# [Exercise aim]
The entries are to be returned exactly as written.

# [Exercise materials]
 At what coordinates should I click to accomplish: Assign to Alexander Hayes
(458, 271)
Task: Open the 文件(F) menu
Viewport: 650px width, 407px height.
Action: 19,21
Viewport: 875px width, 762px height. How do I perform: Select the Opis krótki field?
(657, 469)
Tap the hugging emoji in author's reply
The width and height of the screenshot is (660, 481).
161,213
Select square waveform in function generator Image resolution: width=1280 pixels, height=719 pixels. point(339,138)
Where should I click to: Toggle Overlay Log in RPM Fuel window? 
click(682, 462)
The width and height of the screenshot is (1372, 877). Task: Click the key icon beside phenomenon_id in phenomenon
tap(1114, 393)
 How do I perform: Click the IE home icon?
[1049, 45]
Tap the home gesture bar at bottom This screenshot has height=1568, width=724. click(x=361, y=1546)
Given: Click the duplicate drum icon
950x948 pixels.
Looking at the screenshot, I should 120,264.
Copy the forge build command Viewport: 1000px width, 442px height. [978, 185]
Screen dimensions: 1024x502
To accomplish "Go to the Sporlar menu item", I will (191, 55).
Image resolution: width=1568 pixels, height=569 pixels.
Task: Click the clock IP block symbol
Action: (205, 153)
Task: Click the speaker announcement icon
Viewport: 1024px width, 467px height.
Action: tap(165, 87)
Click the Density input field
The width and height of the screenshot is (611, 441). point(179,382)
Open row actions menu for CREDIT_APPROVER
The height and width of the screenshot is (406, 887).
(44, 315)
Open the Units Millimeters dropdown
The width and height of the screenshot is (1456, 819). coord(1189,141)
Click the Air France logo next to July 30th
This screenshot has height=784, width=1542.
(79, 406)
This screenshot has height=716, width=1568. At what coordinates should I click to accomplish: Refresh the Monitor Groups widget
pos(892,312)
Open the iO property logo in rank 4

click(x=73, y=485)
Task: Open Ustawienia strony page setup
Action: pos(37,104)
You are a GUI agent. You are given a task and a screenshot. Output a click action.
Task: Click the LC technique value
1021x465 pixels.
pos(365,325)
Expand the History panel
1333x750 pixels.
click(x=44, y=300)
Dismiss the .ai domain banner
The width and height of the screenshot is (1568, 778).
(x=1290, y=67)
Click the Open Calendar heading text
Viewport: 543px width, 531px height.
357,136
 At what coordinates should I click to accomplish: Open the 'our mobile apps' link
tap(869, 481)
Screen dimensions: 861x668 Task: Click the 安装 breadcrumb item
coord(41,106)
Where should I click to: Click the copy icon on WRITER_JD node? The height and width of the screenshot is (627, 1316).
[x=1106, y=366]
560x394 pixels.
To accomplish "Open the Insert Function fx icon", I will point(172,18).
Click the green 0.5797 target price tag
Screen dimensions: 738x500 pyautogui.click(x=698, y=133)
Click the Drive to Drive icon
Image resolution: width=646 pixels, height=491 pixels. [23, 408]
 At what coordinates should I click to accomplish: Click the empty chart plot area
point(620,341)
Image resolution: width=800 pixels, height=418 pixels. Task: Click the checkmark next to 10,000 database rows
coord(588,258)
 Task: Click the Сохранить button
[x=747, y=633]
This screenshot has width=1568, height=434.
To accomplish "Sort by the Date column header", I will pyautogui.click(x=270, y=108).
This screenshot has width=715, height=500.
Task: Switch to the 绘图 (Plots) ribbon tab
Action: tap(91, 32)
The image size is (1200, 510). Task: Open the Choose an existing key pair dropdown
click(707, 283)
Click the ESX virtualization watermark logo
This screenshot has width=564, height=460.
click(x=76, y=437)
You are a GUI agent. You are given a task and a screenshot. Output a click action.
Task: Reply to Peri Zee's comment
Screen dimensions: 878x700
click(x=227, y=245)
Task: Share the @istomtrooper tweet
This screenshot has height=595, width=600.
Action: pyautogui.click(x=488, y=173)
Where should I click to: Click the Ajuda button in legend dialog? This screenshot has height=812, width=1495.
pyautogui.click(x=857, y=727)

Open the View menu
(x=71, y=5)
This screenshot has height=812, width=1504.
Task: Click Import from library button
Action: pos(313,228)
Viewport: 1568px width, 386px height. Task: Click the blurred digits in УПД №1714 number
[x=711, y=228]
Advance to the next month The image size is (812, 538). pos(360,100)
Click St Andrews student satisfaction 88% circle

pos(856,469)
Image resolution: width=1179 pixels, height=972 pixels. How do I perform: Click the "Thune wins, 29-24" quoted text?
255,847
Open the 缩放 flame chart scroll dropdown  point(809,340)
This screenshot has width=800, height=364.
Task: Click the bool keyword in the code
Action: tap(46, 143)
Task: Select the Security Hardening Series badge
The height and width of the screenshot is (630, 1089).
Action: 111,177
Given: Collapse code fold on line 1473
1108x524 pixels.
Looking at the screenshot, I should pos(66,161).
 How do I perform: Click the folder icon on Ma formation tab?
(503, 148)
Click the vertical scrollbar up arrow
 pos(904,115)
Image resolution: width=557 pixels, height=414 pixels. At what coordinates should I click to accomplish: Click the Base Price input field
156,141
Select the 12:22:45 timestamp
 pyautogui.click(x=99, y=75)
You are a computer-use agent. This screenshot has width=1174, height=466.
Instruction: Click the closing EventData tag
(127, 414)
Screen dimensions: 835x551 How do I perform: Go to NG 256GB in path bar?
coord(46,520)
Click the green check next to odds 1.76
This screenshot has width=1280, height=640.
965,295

# [Written response]
 At what coordinates should I click to accomplish: Assign to Alexander Hayes
(458, 271)
Task: Open the 文件(F) menu
Viewport: 650px width, 407px height.
Action: 19,21
Viewport: 875px width, 762px height. How do I perform: Select the Opis krótki field?
(657, 469)
Tap the hugging emoji in author's reply
The width and height of the screenshot is (660, 481).
161,213
Select square waveform in function generator Image resolution: width=1280 pixels, height=719 pixels. point(339,138)
Where should I click to: Toggle Overlay Log in RPM Fuel window? 
click(682, 462)
The width and height of the screenshot is (1372, 877). Task: Click the key icon beside phenomenon_id in phenomenon
tap(1114, 393)
 How do I perform: Click the IE home icon?
[1049, 45]
Tap the home gesture bar at bottom This screenshot has height=1568, width=724. click(x=361, y=1546)
Given: Click the duplicate drum icon
950x948 pixels.
Looking at the screenshot, I should 120,264.
Copy the forge build command Viewport: 1000px width, 442px height. [978, 185]
Screen dimensions: 1024x502
To accomplish "Go to the Sporlar menu item", I will (191, 55).
Image resolution: width=1568 pixels, height=569 pixels.
Task: Click the clock IP block symbol
Action: (205, 153)
Task: Click the speaker announcement icon
Viewport: 1024px width, 467px height.
Action: tap(165, 87)
Click the Density input field
The width and height of the screenshot is (611, 441). point(179,382)
Open row actions menu for CREDIT_APPROVER
The height and width of the screenshot is (406, 887).
(44, 315)
Open the Units Millimeters dropdown
The width and height of the screenshot is (1456, 819). coord(1189,141)
Click the Air France logo next to July 30th
This screenshot has height=784, width=1542.
(79, 406)
This screenshot has height=716, width=1568. At what coordinates should I click to accomplish: Refresh the Monitor Groups widget
pos(892,312)
Open the iO property logo in rank 4

click(x=73, y=485)
Task: Open Ustawienia strony page setup
Action: pos(37,104)
You are a GUI agent. You are given a task and a screenshot. Output a click action.
Task: Click the LC technique value
1021x465 pixels.
pos(365,325)
Expand the History panel
1333x750 pixels.
click(x=44, y=300)
Dismiss the .ai domain banner
The width and height of the screenshot is (1568, 778).
(x=1290, y=67)
Click the Open Calendar heading text
Viewport: 543px width, 531px height.
357,136
 At what coordinates should I click to accomplish: Open the 'our mobile apps' link
tap(869, 481)
Screen dimensions: 861x668 Task: Click the 安装 breadcrumb item
coord(41,106)
Where should I click to: Click the copy icon on WRITER_JD node? The height and width of the screenshot is (627, 1316).
[x=1106, y=366]
560x394 pixels.
To accomplish "Open the Insert Function fx icon", I will point(172,18).
Click the green 0.5797 target price tag
Screen dimensions: 738x500 pyautogui.click(x=698, y=133)
Click the Drive to Drive icon
Image resolution: width=646 pixels, height=491 pixels. [23, 408]
 At what coordinates should I click to accomplish: Click the empty chart plot area
point(620,341)
Image resolution: width=800 pixels, height=418 pixels. Task: Click the checkmark next to 10,000 database rows
coord(588,258)
 Task: Click the Сохранить button
[x=747, y=633]
This screenshot has width=1568, height=434.
To accomplish "Sort by the Date column header", I will pyautogui.click(x=270, y=108).
This screenshot has width=715, height=500.
Task: Switch to the 绘图 (Plots) ribbon tab
Action: tap(91, 32)
The image size is (1200, 510). Task: Open the Choose an existing key pair dropdown
click(707, 283)
Click the ESX virtualization watermark logo
This screenshot has width=564, height=460.
click(x=76, y=437)
You are a GUI agent. You are given a task and a screenshot. Output a click action.
Task: Reply to Peri Zee's comment
Screen dimensions: 878x700
click(x=227, y=245)
Task: Share the @istomtrooper tweet
This screenshot has height=595, width=600.
Action: pyautogui.click(x=488, y=173)
Where should I click to: Click the Ajuda button in legend dialog? This screenshot has height=812, width=1495.
pyautogui.click(x=857, y=727)

Open the View menu
(x=71, y=5)
This screenshot has height=812, width=1504.
Task: Click Import from library button
Action: pos(313,228)
Viewport: 1568px width, 386px height. Task: Click the blurred digits in УПД №1714 number
[x=711, y=228]
Advance to the next month The image size is (812, 538). pos(360,100)
Click St Andrews student satisfaction 88% circle

pos(856,469)
Image resolution: width=1179 pixels, height=972 pixels. How do I perform: Click the "Thune wins, 29-24" quoted text?
255,847
Open the 缩放 flame chart scroll dropdown  point(809,340)
This screenshot has width=800, height=364.
Task: Click the bool keyword in the code
Action: tap(46, 143)
Task: Select the Security Hardening Series badge
The height and width of the screenshot is (630, 1089).
Action: 111,177
Given: Collapse code fold on line 1473
1108x524 pixels.
Looking at the screenshot, I should pos(66,161).
 How do I perform: Click the folder icon on Ma formation tab?
(503, 148)
Click the vertical scrollbar up arrow
 pos(904,115)
Image resolution: width=557 pixels, height=414 pixels. At what coordinates should I click to accomplish: Click the Base Price input field
156,141
Select the 12:22:45 timestamp
 pyautogui.click(x=99, y=75)
You are a computer-use agent. This screenshot has width=1174, height=466.
Instruction: Click the closing EventData tag
(127, 414)
Screen dimensions: 835x551 How do I perform: Go to NG 256GB in path bar?
coord(46,520)
Click the green check next to odds 1.76
This screenshot has width=1280, height=640.
965,295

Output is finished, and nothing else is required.